Here is my zero-clearance throat plate with replaceable inserts:


----------



## MrFid (Mar 9, 2013)

NiteWalker- Thanks for the info. I guess I just figured that because some saws can get bogged down taking deep cuts with a normal blade, it made sense that they might get bogged down taking deep dadoes. I generally don't cut enough out with a dado to feel or hear this change, but I've had it happen with a standard blade (even thin-kerf) when cutting say 8/4 or 12/4 purpleheart. Figured it would apply here as well. Are you saying that when the blade slows that it's not causing motor wear? What about belt wear? If neither of those assumptions are true then that's good news for me.
I also agree about ZCIs and rabbet cuts. Not much tearout on the bottom of mine usually. More so on the back if I don't back up with workpiece. It was just as easy for me to use a piece of half inch ply to make 10 ZCIs and store them in a drawer until it's showtime than to make a replaceable insert for one throat plate.
Yes wobble dadoes! Thank you. The stack makes so much more sense to me, and I agree that the quality of the cut would seem to pale in comparison. I'd never trade my stacked set. Thanks again!


----------



## TerryV (Jun 30, 2012)

The requirement in commercial workshops in the UK is that machines are designed and suitable for the job, and that they are effectively guarded. Saws have to come to a stop within 10 seconds.

A dado set usually prevents guarding (unless a special guard is used). A saw that isn't guarded is not deemed suitable or safe enough for commercial use. The same applies to the standard blade if used for rebates and grooves.

A heavy blade set will increase the stopping time.

We have a different approach to safety over here. The idea is to design out the risk where possible. This is because employees kept getting hurt. Saw guards and riving knives reduce the number of injuries, although it is always possible to work without them and not necessarily get hurt.

All this means that commercial shops either ignore the regulations (common enough) or use another machine for rebates and grooves.


----------



## joeyinsouthaustin (Sep 22, 2012)

OP has said, "I keep hearing people say dado blades are dangerous"

This is true, they are not, however, Unsafe. Most have pointed out they are as dangerous as other blades. Here is my simple 2cents.

Drag is what causes a TS blade to bind causing a kickback, either drag from pinching of the wood after cut (this is mitigated by a PROPERLY fit riving knife, or from the drag pulling the work piece away from the fence (this is mitigated by technique and tools such as crosscut fences/miter bars, and properly used pushing devices, and also the well fit riving knife) A dado set causes more drag, specifically the type that pulls away from the fence, because it is rarely cutting all the way through a piece. With the riving knife rarely fit to the blade, this adds to the likely hood of a failure. Also, there is a little wiggle room in an open cut where the wood can flex as it goes through and not get caught up in the blade causing a kickback, this wiggle room is completely eliminated when the piece is connected at the top, and worse when the wood is naturally pinching in from both sides.

- - -

▶ Stated goal 1:
In the records, change "No disponible" to "Ocupado" in the lines from the line with "Diagnóstico SEO (396, 283)" to the line with "08:00-09:00 (40, 248)". Give back only those lines, with nothing else altered.

- - -

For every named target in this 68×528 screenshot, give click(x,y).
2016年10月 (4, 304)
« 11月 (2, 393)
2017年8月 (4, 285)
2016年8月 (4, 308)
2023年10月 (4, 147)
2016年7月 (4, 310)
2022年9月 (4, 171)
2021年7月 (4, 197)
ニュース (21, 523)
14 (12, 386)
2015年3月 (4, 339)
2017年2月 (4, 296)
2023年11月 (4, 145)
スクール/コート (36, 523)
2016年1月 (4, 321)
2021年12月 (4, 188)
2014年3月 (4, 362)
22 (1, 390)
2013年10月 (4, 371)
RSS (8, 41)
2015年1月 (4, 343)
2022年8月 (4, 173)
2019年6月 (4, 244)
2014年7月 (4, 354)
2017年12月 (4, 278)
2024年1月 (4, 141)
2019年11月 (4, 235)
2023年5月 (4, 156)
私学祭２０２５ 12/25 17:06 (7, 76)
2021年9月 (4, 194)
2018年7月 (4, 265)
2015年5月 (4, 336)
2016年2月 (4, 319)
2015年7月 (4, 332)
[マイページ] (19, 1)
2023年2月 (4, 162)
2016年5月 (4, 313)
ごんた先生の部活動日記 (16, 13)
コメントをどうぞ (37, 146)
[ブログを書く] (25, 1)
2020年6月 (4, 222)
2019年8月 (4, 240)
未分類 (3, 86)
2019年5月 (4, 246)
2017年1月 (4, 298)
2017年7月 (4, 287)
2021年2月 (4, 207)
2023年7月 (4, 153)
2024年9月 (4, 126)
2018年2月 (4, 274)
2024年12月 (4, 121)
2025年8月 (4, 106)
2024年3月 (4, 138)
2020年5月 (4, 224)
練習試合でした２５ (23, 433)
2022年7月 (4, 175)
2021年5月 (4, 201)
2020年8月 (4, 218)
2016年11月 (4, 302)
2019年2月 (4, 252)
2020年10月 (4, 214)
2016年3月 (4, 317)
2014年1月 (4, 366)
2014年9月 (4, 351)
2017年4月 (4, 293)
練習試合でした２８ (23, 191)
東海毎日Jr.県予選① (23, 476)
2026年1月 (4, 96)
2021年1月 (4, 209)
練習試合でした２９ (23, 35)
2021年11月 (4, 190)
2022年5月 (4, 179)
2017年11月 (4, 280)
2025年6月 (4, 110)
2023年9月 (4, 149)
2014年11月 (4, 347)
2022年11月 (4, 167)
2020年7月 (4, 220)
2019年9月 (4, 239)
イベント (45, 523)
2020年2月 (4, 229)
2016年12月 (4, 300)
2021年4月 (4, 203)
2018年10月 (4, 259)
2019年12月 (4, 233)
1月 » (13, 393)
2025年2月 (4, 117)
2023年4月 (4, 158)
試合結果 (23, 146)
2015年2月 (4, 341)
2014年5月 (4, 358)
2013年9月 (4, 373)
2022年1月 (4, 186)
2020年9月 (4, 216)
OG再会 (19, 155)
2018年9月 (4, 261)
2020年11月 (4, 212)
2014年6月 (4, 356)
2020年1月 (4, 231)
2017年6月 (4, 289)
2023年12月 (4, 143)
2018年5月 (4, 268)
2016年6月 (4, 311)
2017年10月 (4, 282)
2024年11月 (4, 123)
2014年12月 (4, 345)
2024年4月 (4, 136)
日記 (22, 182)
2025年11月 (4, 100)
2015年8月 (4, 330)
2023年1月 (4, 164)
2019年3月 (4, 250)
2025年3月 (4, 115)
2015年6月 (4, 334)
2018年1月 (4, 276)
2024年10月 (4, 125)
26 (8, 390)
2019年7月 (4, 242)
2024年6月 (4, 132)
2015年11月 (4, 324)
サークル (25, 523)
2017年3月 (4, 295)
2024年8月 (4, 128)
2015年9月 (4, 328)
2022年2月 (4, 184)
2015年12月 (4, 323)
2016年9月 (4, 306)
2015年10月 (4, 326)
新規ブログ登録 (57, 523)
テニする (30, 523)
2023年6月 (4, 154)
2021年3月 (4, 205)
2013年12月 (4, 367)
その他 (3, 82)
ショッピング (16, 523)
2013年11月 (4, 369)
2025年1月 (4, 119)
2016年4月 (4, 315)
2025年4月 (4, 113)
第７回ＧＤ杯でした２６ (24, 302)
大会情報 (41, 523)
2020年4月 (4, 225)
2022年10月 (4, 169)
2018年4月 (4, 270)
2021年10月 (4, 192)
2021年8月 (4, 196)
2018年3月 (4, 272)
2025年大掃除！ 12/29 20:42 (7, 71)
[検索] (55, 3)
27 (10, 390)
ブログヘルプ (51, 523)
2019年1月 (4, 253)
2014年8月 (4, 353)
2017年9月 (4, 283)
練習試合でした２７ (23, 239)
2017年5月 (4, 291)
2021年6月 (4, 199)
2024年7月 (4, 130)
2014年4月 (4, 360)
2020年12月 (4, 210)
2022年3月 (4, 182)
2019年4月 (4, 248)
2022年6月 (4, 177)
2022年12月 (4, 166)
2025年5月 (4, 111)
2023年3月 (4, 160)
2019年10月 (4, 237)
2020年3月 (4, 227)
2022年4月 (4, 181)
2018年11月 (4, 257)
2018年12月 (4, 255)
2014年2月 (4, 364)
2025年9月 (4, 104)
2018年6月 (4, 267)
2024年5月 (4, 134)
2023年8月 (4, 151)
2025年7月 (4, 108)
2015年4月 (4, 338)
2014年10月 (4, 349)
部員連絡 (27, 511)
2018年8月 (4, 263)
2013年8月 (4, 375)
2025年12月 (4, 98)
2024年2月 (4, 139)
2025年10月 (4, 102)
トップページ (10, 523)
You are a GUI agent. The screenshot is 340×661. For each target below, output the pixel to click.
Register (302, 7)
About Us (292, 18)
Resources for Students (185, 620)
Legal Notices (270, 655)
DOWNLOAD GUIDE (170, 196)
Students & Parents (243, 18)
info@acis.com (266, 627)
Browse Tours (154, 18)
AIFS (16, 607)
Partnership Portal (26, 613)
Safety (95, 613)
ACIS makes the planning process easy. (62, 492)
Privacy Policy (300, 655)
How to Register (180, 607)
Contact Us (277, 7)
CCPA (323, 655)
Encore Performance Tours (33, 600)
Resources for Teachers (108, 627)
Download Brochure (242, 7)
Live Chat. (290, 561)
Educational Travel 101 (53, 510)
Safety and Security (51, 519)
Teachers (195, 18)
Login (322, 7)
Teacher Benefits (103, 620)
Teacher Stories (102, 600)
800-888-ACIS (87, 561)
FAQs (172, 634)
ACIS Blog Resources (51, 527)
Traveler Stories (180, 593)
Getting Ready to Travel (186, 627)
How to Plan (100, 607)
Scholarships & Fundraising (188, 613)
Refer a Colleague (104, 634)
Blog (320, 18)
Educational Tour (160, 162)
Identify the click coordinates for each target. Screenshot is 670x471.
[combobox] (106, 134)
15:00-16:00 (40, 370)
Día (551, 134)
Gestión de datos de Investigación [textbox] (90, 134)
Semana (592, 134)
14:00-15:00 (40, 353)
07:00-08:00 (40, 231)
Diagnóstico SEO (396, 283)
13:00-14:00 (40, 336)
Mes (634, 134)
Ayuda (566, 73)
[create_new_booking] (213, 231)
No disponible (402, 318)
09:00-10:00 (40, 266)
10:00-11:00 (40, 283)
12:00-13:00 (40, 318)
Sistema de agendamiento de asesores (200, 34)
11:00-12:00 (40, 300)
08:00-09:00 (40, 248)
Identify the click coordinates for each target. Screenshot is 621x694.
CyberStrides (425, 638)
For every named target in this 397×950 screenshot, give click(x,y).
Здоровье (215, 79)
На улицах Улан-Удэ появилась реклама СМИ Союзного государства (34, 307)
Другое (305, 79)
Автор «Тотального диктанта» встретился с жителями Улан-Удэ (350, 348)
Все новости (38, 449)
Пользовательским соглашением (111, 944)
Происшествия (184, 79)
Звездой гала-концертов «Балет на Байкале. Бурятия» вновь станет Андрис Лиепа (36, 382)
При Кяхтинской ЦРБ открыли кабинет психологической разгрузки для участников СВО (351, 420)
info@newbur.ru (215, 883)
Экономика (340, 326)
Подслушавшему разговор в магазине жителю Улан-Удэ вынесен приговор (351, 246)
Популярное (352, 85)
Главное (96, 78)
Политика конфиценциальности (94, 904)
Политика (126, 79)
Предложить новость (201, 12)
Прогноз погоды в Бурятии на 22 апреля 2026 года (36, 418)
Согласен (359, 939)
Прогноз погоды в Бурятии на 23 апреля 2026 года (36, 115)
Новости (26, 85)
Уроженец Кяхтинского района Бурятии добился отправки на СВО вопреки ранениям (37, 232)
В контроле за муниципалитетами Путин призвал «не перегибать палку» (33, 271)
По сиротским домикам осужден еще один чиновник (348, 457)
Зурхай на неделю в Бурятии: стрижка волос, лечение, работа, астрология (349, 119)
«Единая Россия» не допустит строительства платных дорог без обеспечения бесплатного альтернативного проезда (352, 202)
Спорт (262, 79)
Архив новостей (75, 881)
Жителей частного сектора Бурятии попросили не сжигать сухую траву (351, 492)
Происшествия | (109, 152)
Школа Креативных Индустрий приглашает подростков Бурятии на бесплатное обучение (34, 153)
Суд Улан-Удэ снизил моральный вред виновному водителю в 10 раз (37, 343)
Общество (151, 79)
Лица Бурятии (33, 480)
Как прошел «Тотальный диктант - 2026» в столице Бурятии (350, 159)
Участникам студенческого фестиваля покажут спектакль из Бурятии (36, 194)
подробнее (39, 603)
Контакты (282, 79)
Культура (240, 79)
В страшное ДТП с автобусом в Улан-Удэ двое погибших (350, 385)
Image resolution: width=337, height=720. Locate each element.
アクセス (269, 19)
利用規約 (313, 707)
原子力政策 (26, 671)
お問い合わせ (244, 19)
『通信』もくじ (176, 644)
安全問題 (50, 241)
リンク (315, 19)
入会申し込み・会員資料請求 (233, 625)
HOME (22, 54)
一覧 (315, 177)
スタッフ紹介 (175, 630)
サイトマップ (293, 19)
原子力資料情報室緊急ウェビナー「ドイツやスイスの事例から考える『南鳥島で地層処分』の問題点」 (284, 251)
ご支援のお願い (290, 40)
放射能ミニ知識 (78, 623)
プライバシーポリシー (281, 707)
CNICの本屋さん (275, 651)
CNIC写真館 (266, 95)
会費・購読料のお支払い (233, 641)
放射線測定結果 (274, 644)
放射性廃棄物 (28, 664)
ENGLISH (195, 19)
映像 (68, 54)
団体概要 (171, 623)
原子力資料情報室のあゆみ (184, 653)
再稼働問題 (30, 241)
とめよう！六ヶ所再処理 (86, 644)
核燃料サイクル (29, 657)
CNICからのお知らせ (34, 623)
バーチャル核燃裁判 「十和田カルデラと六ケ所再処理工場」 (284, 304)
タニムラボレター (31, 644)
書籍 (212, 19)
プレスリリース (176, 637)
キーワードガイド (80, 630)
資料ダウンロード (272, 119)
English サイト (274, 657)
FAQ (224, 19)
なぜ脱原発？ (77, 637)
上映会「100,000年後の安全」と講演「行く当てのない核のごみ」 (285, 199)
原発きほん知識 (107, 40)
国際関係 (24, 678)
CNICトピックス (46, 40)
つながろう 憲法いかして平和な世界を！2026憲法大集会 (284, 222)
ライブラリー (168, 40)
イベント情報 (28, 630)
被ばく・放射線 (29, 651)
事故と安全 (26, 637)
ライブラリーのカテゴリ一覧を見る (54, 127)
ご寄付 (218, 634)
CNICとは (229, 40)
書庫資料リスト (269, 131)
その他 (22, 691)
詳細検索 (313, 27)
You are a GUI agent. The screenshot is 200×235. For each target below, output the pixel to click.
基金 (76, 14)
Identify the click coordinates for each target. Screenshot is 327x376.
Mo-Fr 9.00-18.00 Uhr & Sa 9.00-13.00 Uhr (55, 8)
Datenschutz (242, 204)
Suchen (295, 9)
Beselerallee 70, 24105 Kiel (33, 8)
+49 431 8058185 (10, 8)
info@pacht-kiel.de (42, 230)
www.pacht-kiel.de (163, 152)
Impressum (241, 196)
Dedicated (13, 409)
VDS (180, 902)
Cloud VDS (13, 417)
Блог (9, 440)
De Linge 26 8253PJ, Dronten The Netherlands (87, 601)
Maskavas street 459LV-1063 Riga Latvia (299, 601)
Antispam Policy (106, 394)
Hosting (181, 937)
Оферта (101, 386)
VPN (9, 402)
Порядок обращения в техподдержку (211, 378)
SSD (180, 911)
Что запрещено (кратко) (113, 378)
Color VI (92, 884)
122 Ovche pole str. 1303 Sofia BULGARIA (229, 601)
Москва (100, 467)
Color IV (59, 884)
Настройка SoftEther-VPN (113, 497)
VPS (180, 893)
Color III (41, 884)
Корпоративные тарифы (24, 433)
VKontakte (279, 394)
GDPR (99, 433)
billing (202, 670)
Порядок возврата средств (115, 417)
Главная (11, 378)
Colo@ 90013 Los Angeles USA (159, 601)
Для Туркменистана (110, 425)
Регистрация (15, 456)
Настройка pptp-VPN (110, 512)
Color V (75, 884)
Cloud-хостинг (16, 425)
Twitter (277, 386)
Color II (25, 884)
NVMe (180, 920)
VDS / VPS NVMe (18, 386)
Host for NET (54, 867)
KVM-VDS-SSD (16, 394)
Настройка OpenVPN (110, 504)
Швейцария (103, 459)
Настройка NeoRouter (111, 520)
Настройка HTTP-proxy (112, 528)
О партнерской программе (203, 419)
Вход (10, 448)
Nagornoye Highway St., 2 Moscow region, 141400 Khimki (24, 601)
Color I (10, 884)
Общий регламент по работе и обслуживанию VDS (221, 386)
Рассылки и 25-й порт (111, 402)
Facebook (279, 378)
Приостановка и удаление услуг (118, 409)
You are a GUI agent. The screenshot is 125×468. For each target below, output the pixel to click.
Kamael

- - -

▶ Stated goal 2:
Return the passage of the dado blade discussion from "A dado set usually" to "machine for rebates and grooves.", copied word for word.

▶ Full answer 1:
Diagnóstico SEO (396, 283)
13:00-14:00 (40, 336)
Mes (634, 134)
Ayuda (566, 73)
[create_new_booking] (213, 231)
Ocupado (402, 318)
09:00-10:00 (40, 266)
10:00-11:00 (40, 283)
12:00-13:00 (40, 318)
Sistema de agendamiento de asesores (200, 34)
11:00-12:00 (40, 300)
08:00-09:00 (40, 248)

▶ Full answer 2:
A dado set usually prevents guarding (unless a special guard is used). A saw that isn't guarded is not deemed suitable or safe enough for commercial use. The same applies to the standard blade if used for rebates and grooves.

A heavy blade set will increase the stopping time.

We have a different approach to safety over here. The idea is to design out the risk where possible. This is because employees kept getting hurt. Saw guards and riving knives reduce the number of injuries, although it is always possible to work without them and not necessarily get hurt.

All this means that commercial shops either ignore the regulations (common enough) or use another machine for rebates and grooves.